● Task to carry out: Copy exactly the lines from the line holding "Open Manage guests link" through the end of the material, and no others; pictures stay out.

= Beginning of Section =

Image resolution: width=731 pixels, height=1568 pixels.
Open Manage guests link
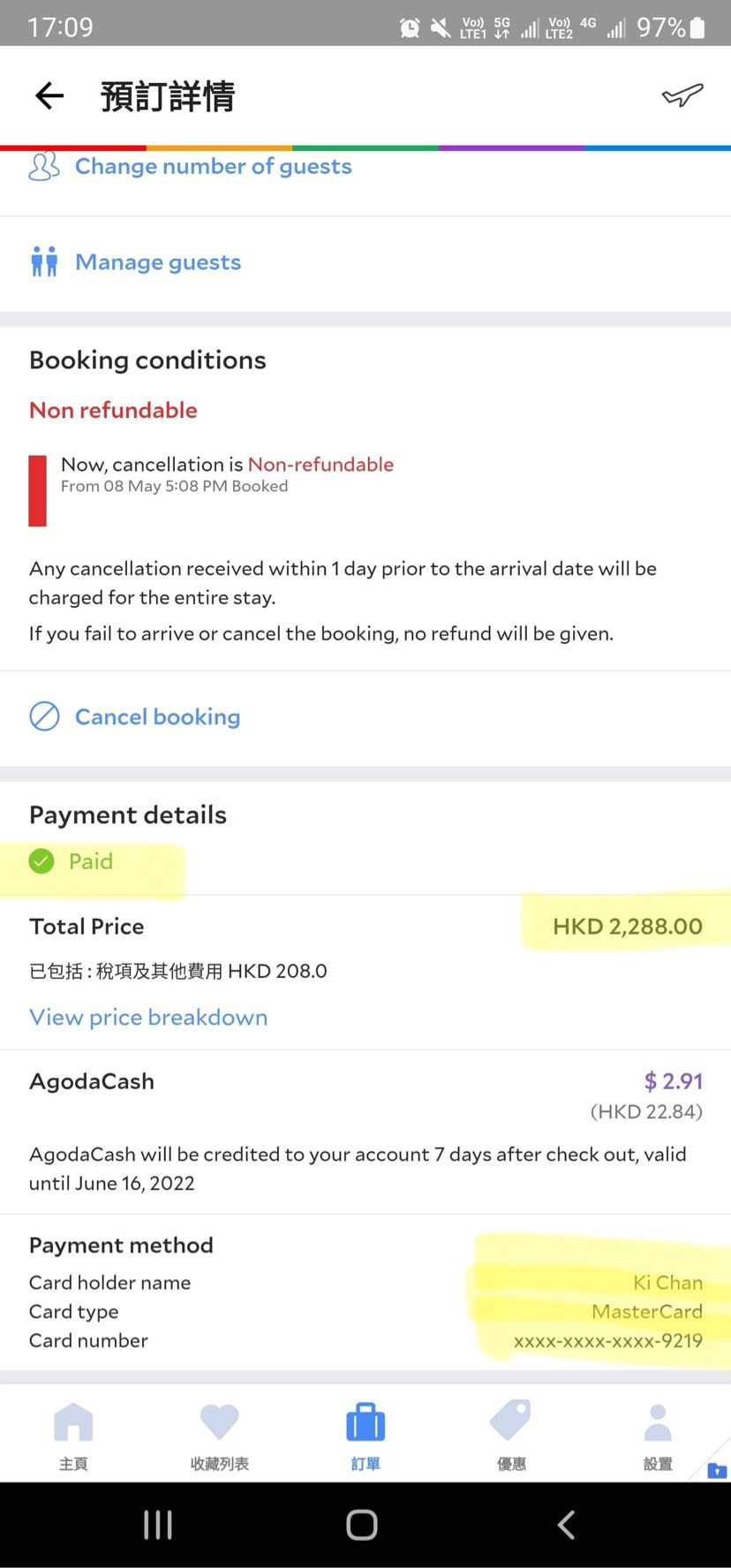[x=158, y=262]
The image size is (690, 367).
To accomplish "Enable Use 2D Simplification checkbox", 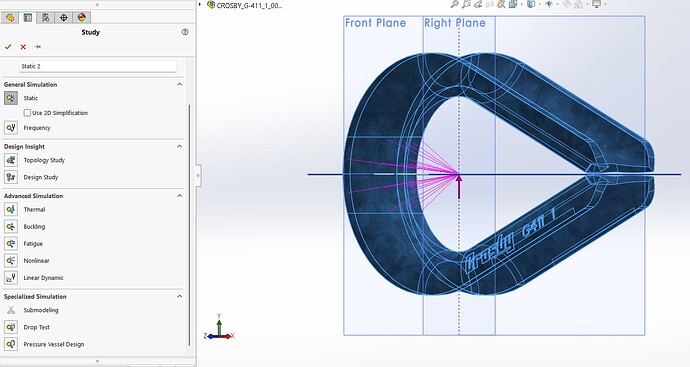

= End of Section =

● Finished exercise:
Open Manage guests link
[x=158, y=262]
The image size is (690, 367).
To accomplish "Enable Use 2D Simplification checkbox", 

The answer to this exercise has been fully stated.